| BRIEF |
In the material below, the lines between the one holding "Screen dimensions: 1263x806" and the one holding "Task: Click Value", inclusive, are to be set down word for word. Pictures stay out.

| ENTRIES SHOWN |
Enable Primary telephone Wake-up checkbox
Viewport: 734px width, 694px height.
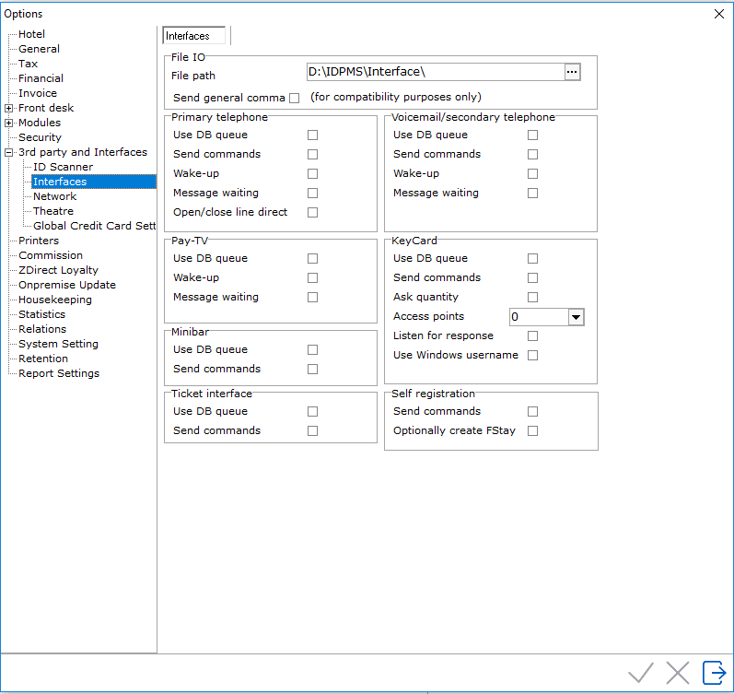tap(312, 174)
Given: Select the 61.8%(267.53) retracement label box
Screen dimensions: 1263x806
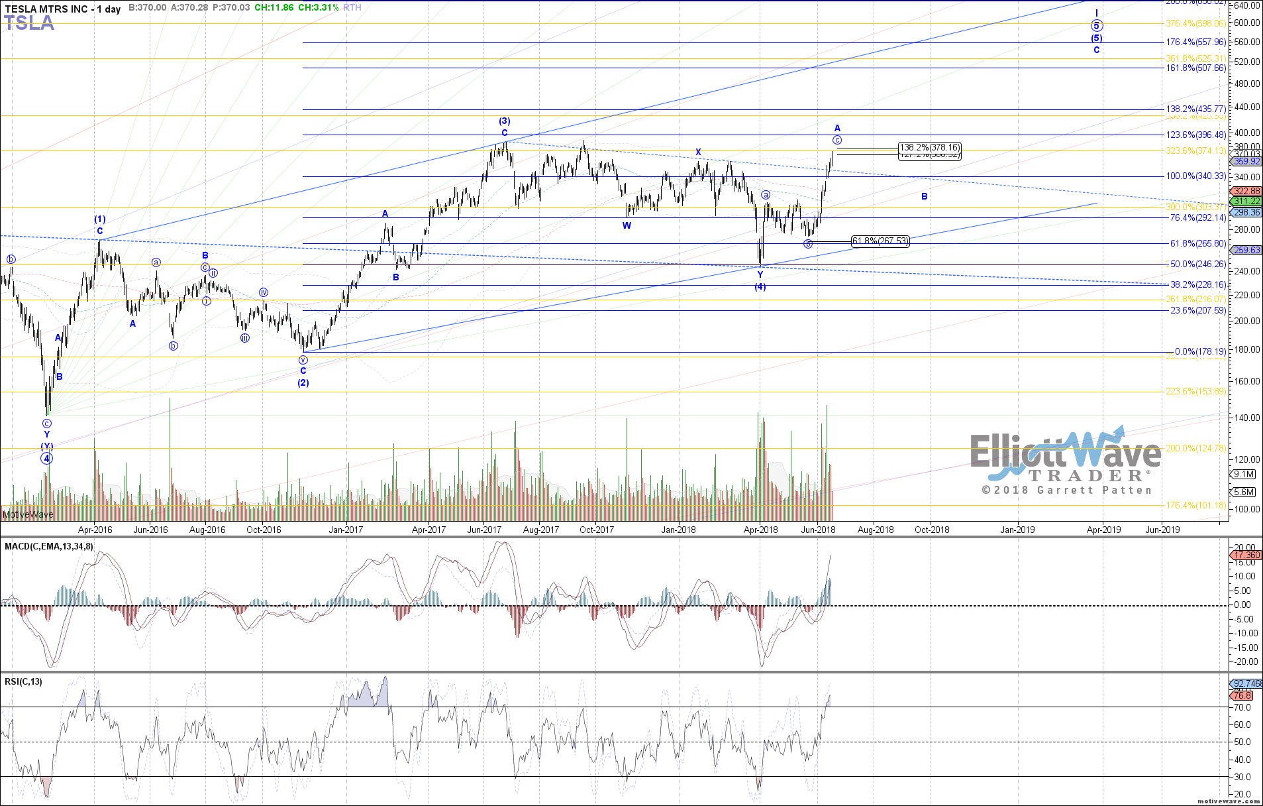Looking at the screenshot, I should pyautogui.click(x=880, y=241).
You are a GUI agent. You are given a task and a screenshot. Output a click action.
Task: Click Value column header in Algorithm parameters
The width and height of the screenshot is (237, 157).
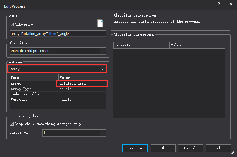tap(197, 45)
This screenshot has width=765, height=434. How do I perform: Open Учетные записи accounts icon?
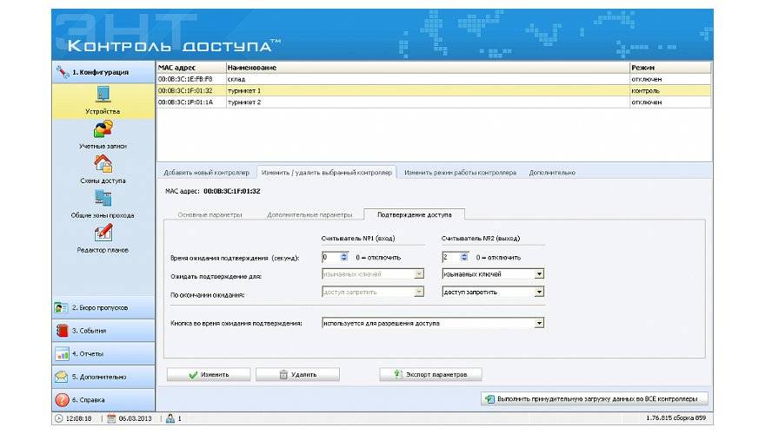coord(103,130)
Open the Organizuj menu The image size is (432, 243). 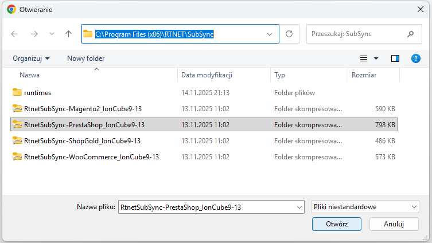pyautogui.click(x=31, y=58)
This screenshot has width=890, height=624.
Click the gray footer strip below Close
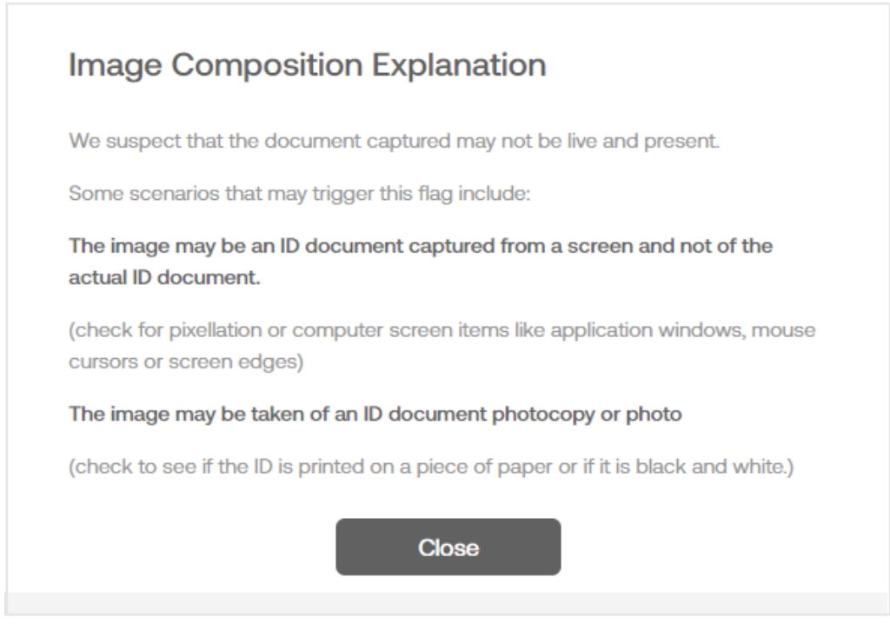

* * *

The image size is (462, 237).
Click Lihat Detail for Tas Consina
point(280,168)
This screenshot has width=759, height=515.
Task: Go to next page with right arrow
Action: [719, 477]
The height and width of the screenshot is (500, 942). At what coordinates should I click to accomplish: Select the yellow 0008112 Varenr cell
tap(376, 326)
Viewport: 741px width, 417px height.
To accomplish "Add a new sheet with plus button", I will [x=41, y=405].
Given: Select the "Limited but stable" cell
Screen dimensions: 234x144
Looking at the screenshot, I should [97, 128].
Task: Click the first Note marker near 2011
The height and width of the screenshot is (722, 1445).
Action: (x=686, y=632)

* * *

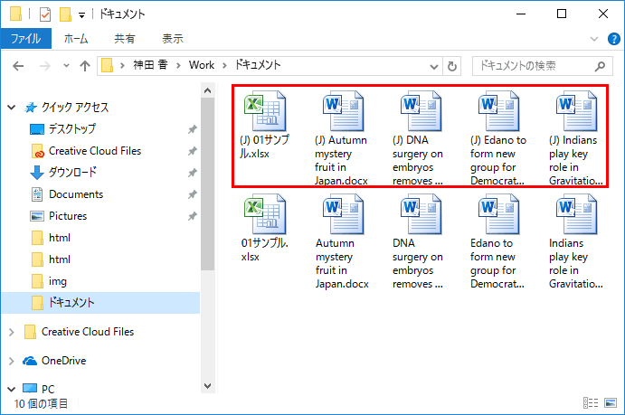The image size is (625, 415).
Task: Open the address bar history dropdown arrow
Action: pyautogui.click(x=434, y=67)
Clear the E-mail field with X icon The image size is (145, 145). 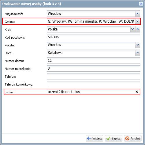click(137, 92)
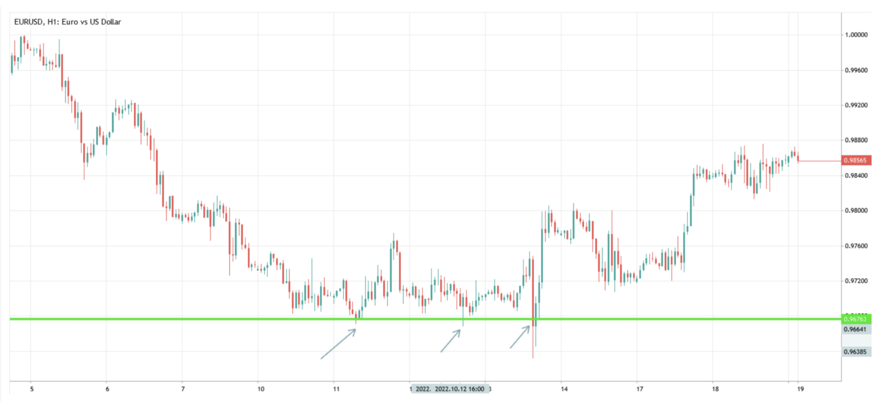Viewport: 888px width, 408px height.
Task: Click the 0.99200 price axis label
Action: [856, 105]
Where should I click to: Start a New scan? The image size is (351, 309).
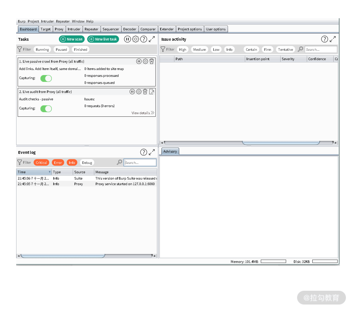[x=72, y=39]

| SOLUTION BELOW |
Screen dimensions: 1263x806
Looking at the screenshot, I should pyautogui.click(x=880, y=241).
You are a GUI agent. You are given a task and a screenshot. Output a click action.
Task: Click Value column header in Algorithm parameters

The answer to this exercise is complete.